We learned that our four-piece dinner would be minus the wing and plus a leg, as they ran out of wings. There was just enough breading on this bird. Evenly coated and relatively mildly seasoned, it was the actual meat that stood out. The pieces were all of a good size and everything was VERY juicy all the way through. Truly, this was a standout take on classic, homemade style fried chicken. The fries were, sadly, less than stellar. They were chopped fresh from whole potatoes and there was a fry press on the wall in plain view of guests. They were a perfect size, square-cut fry. The flavor was good but they were decidedly limp. The bread on the side was a nicely thick slice of marble rye, cut in half, buttered and stuck together. The bread was fresh and added a nice contrasting flavor. The coleslaw cup was small, but again, it too was rendered well, very straightforward Midwestern-typical.

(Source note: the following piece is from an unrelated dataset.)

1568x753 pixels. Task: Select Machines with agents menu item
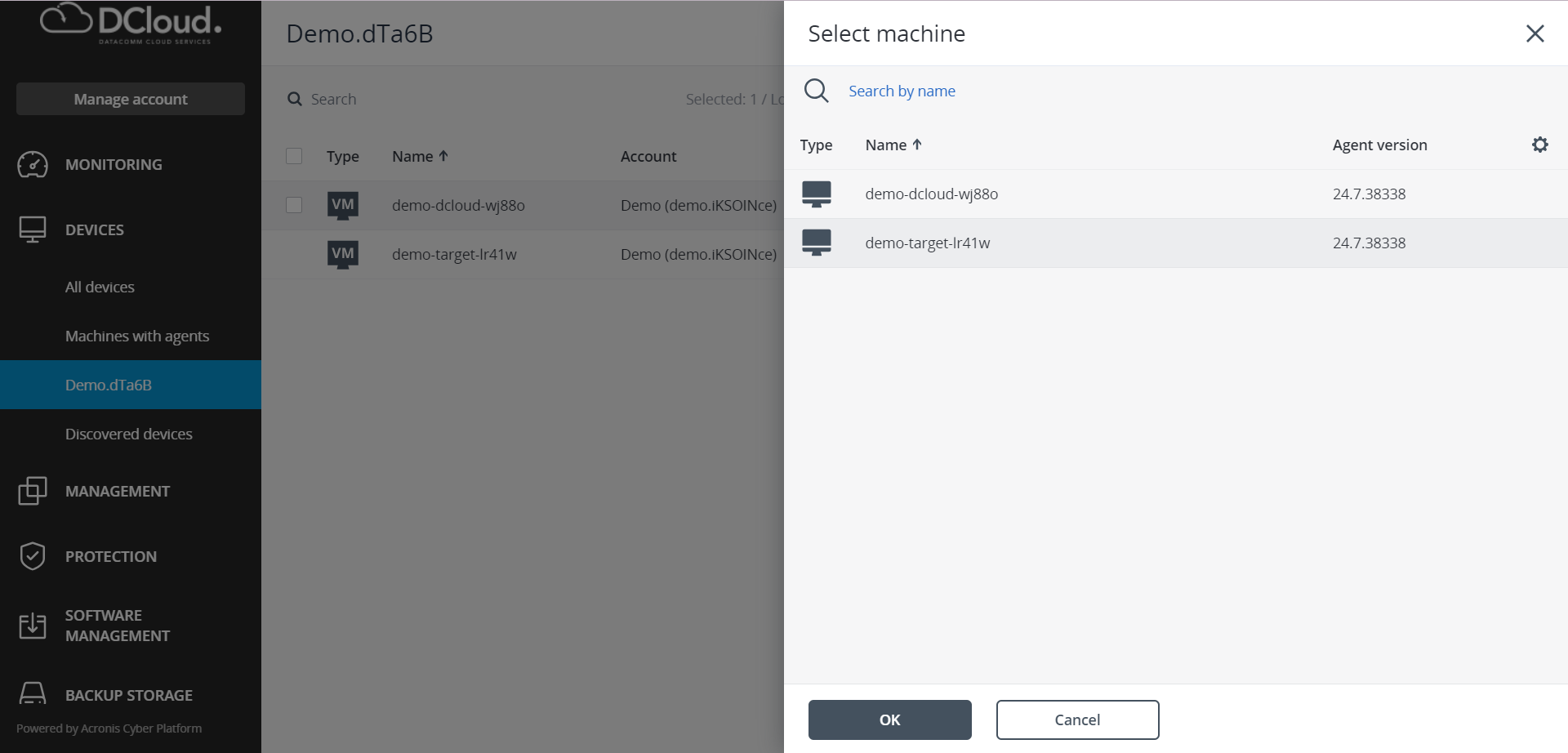(137, 336)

Pizza Pete’s offers an Italian sub to the tune of $8, and we gave it a go on our third visit. On board, there was ham, pepperoni, salami, pepper jack, lettuce, tomato, red onion (YES!), Italian dressing, pepper, salt, and dried oregano. We requested to add mayonnaise to this vessel, as well, because it’s great. We ordered a side of cheese garlic bread to compliment for $5. We noticed immediately that the sub had a nice heft to it. There was a very good ratio of toppings to bread, which is to say this sandwich was stacked. Everything was in equal proportion, though there was maybe a touch too much lettuce. This could be easily forgiven, however, as there was plenty of meat and cheese, and the tomato, roughly diced, is perfectly ripe. The sub roll, like the marble rye, was very soft and fresh. It had enough “give” to accommodate the profusion of filling, making the eating process enjoyably manageable. The roll did split down the seam about halfway through the sandwich, but we didn’t consider this a shortcoming due to the solid filling-to-bread ratio.

The cheese garlic bread was presented on the identical bread as the sub roll. It was nicely warmed through and the adequate amount of cheese was melted just enough. It could have used more garlic and butter to really make the flavor pop, and the $5 price tag here seemed a bit steep.

The verdict: The work being done by the family-owned operation at Pizza Pete’s is excellent. Considering the short time that they’ve been open, they are delivering some excellent comfort food at what we consider (mostly) fair prices. While there are no doubt operational kinks to work out with a newly minted eatery, they have made a strong first impression.